As heroine de jour, Carrie Bradshaw might say; "And then I got to thinking... Is it naïve or brave to cut a swathe through that sticky and oft interminable debate that is gender politics, and stage an exhibition simply billed as 'a group show of work by six female artists'?"

Hales Gallery have taken that risk with their provocatively entitled exhibition 'Interior', which opened last week. Aside from the sex of the artists, the show focuses on how the enclosed or decorated interior space may be used as a metaphor for an exploration of materiality and how it relates to the internal thought process. Despite none of the work actually taking on gender issues in its subject matter, this show does not sit on the fence, and its refusal to shy away from work that is clearly female in its sensibility is admirable, and dare I say it, ballsy. So often group shows of this nature err on the side of caution, making a point of selecting work that is almost apologetically neutral; the result being as frustrating for artists as it is for viewers.

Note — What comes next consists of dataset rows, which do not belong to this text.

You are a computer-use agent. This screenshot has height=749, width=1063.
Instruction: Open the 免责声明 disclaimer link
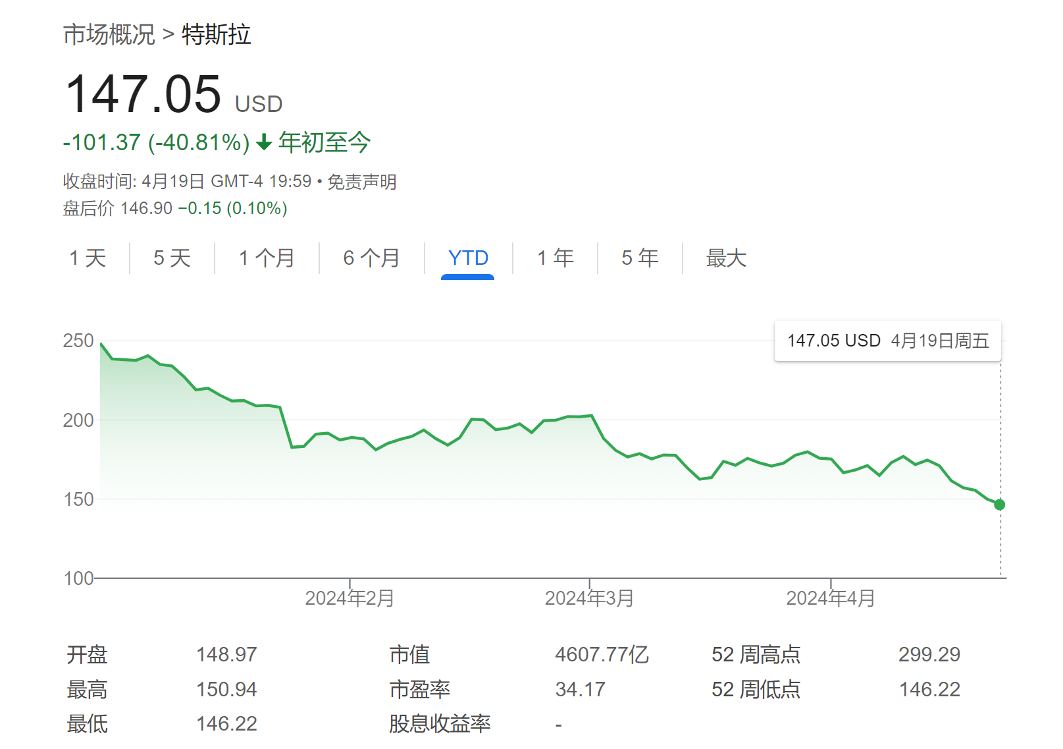tap(361, 182)
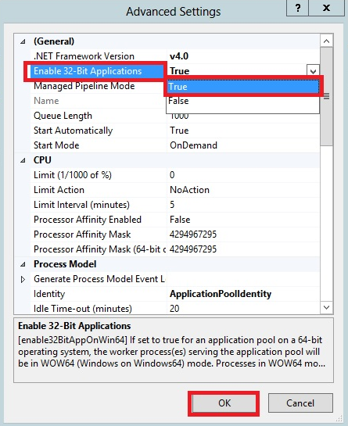Choose True in the dropdown list
348x426 pixels.
point(242,87)
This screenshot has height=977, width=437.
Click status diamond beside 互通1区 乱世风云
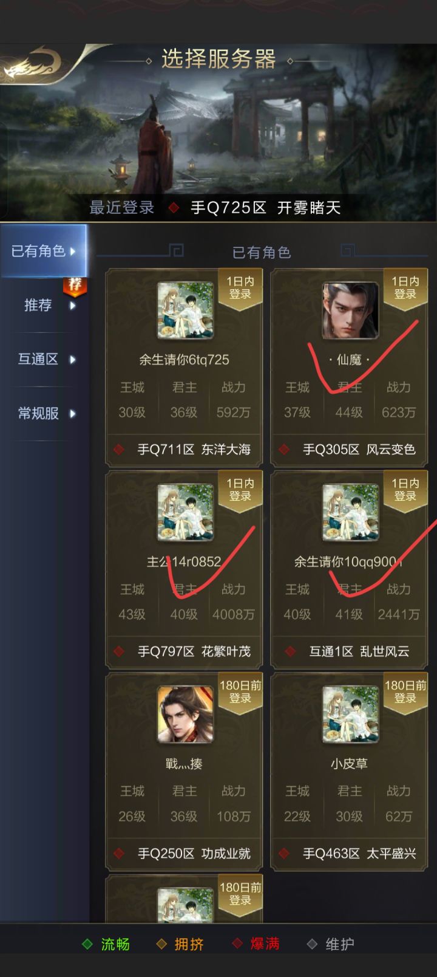(290, 651)
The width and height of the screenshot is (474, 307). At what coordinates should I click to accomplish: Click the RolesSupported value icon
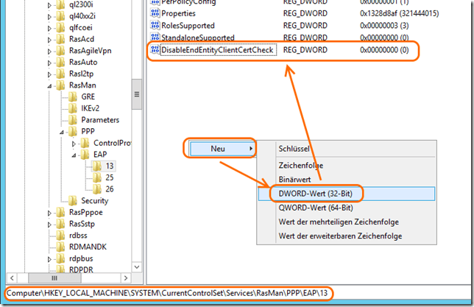coord(155,25)
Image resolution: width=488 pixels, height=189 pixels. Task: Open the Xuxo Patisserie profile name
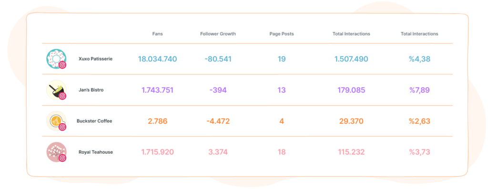coord(95,59)
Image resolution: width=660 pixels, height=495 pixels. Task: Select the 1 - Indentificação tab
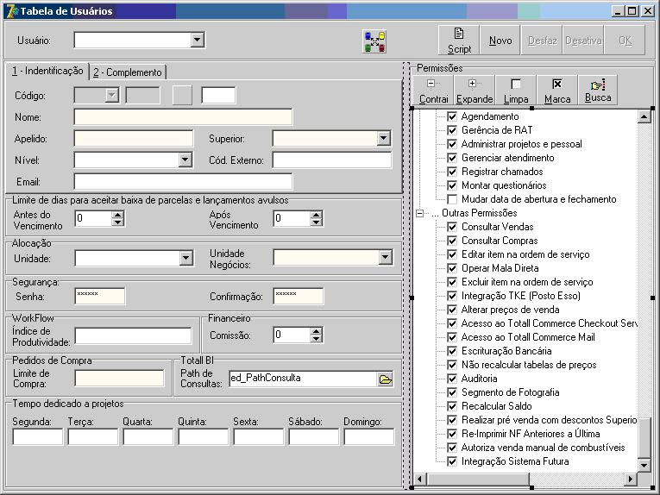pos(47,72)
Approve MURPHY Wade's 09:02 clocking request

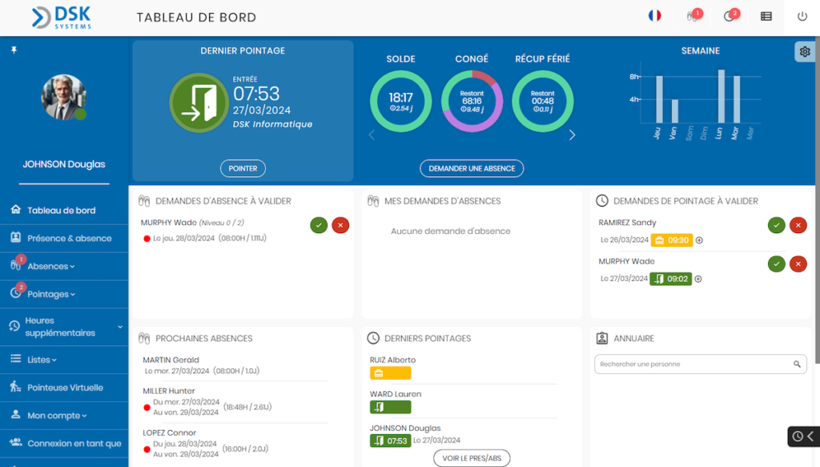pyautogui.click(x=777, y=264)
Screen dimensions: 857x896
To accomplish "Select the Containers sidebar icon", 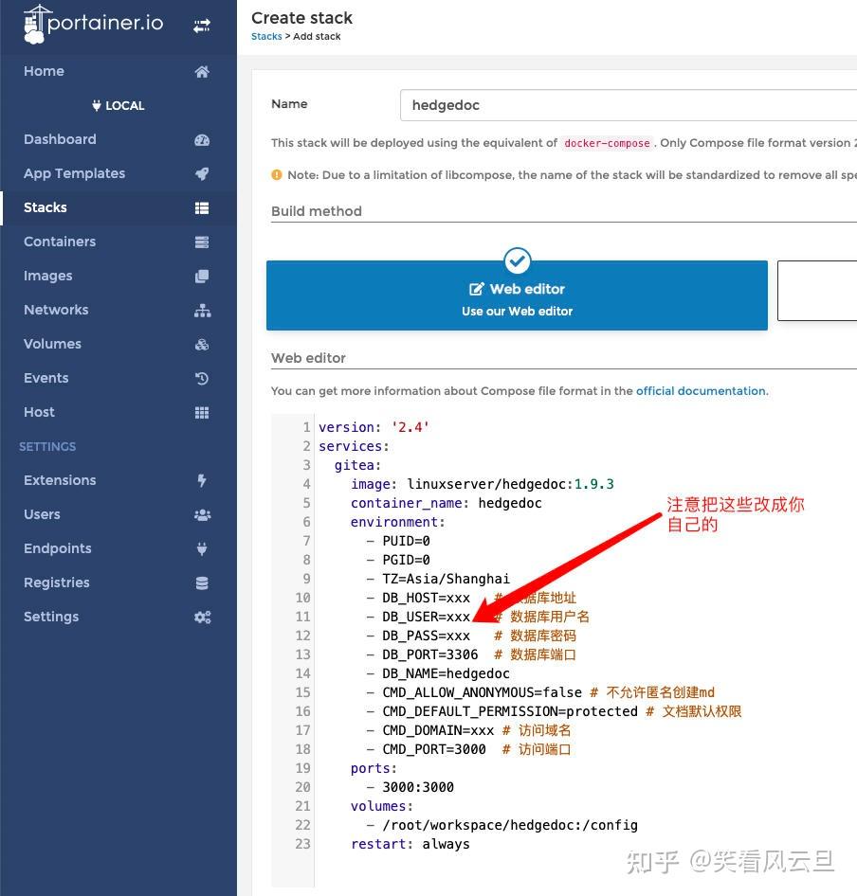I will pyautogui.click(x=202, y=242).
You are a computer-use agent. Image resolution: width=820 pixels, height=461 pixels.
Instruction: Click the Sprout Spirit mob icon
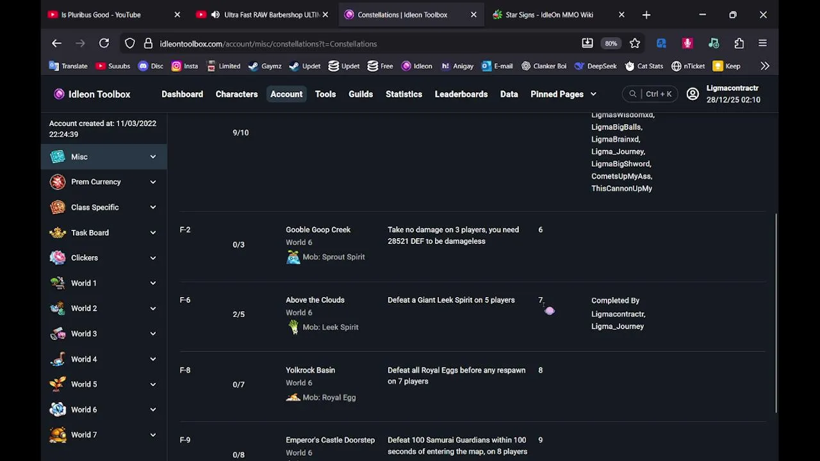click(x=293, y=257)
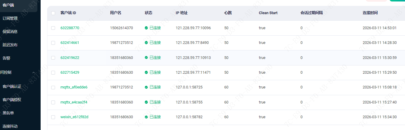Click green check icon in 632414661 row
The height and width of the screenshot is (130, 405).
pyautogui.click(x=146, y=43)
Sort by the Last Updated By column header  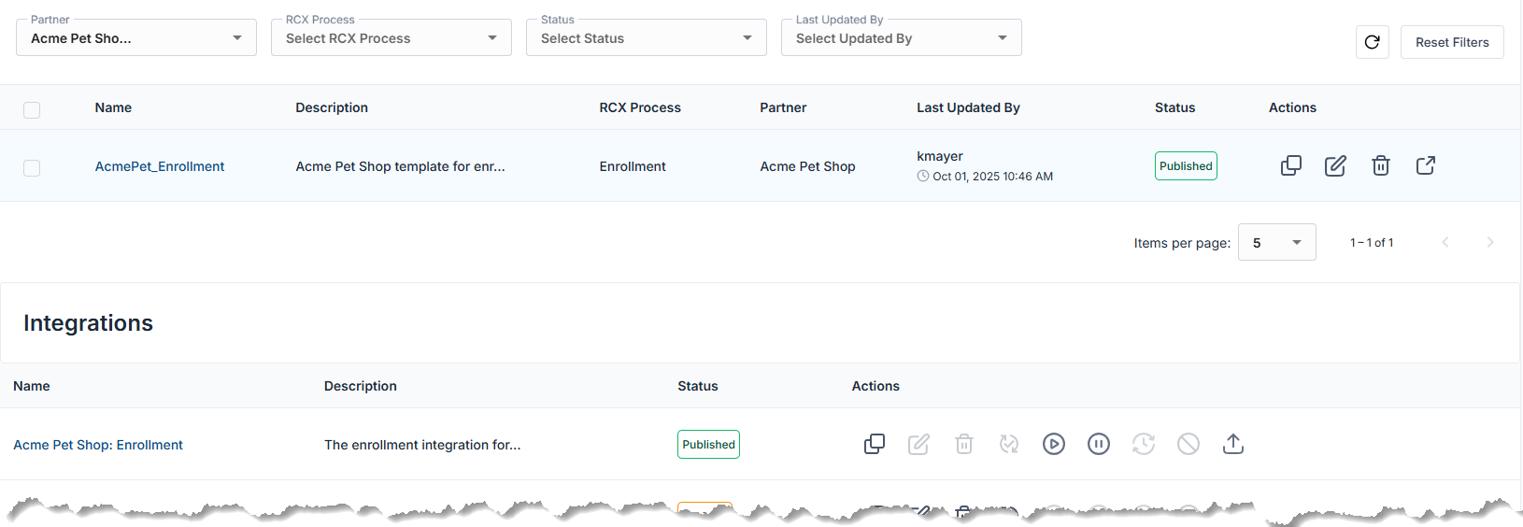tap(968, 107)
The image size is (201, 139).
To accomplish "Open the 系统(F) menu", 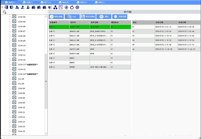I will tap(10, 2).
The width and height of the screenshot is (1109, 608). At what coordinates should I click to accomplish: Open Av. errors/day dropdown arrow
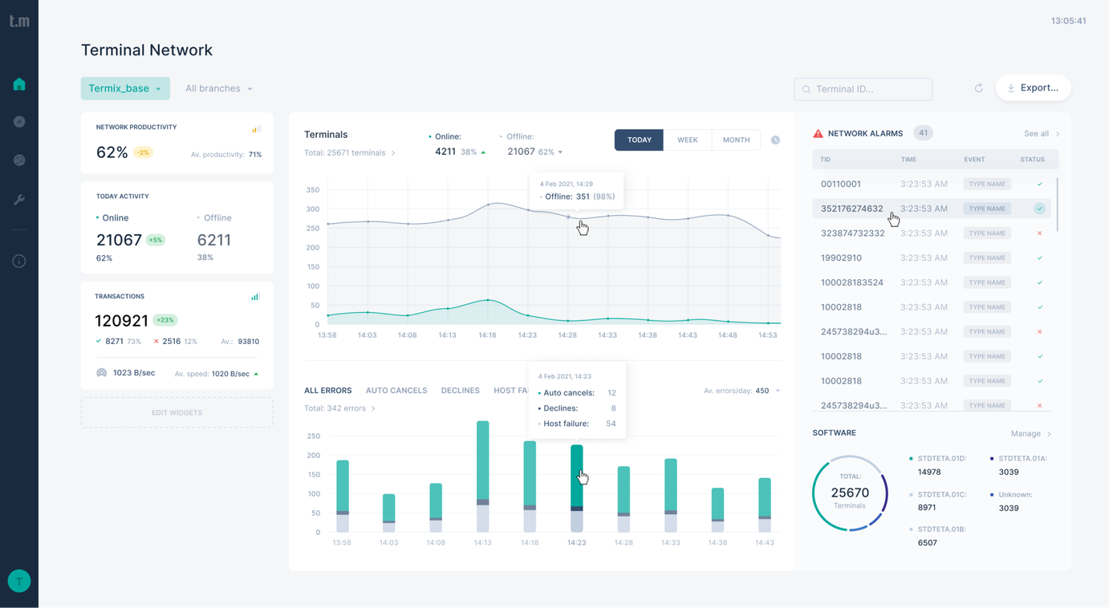point(778,391)
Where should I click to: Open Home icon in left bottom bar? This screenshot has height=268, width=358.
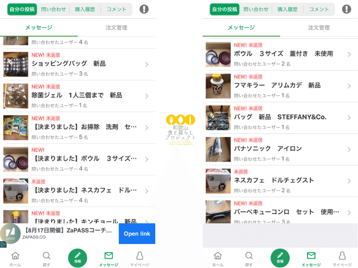(x=15, y=259)
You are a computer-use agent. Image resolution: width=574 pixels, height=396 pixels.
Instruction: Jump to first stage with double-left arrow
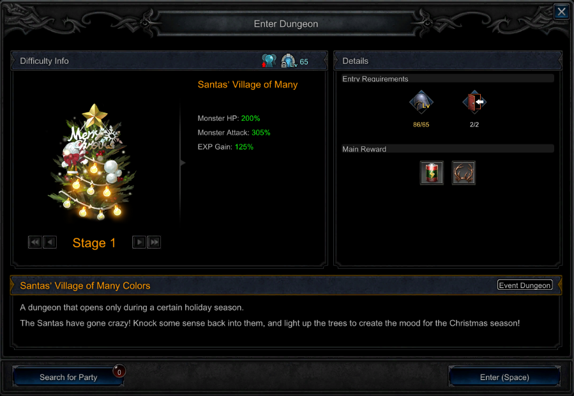(34, 242)
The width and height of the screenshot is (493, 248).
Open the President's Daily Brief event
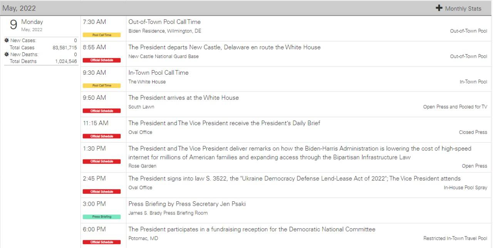click(224, 123)
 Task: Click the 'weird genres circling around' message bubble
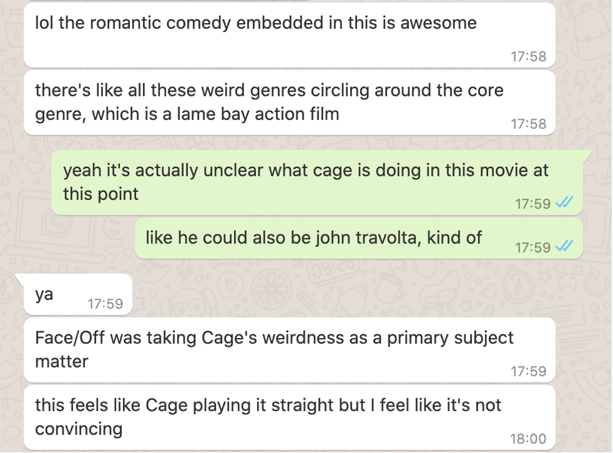pyautogui.click(x=290, y=103)
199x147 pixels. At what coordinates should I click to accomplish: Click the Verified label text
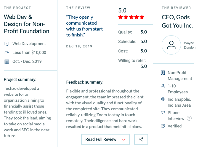tap(175, 126)
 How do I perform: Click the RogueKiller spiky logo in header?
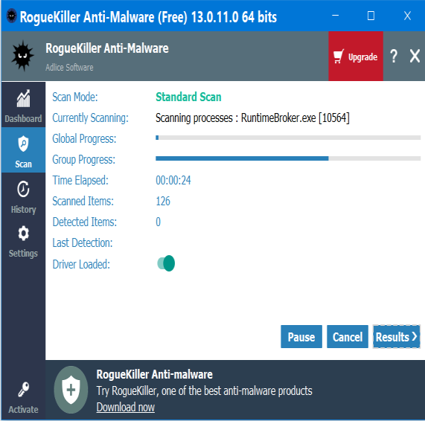click(x=23, y=56)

Refreshingly, 'Interior' assumes the premise that we are all adults here, who are possessed with an understanding that there may in art, as in life, be differences between the hand and the eye of the male and the female. Even if these differences of outlook and response within the aesthetic realm are only understood on a vague and intuitive level, we probably know it when we see it, and this is enough. Released from the confines of political correctness and excessive justification, a show with a focus on the female eye and mind in its own terms might just be cause for interest rather than redress.


letinsky.jpg
LAURA LETINSKY, 'Untitled #23', from 'Hardly More Than Ever' series, 1997
Chromagenic print, 47.2 x 59.7 cms


In two photographs from Laura Letinsky's 'Hardly More Than Ever' series, leftover food, grubby and crumbled table clothes and dying flowers are depicted in a manner reminiscent of Dutch and Flemish still life paintings of the Golden Age.

Like the calm after the storm, these vignettes of the domestic are disquietingly still and eerie. By placing the objects in her tightly constructed compositions on the very edges of tables, just on the brink of collapse, Letinsky creates interiors charged with a sense of potentiality. It is the cessation of all human activity in these poetic images that encourages the contemplation of subtle dramas.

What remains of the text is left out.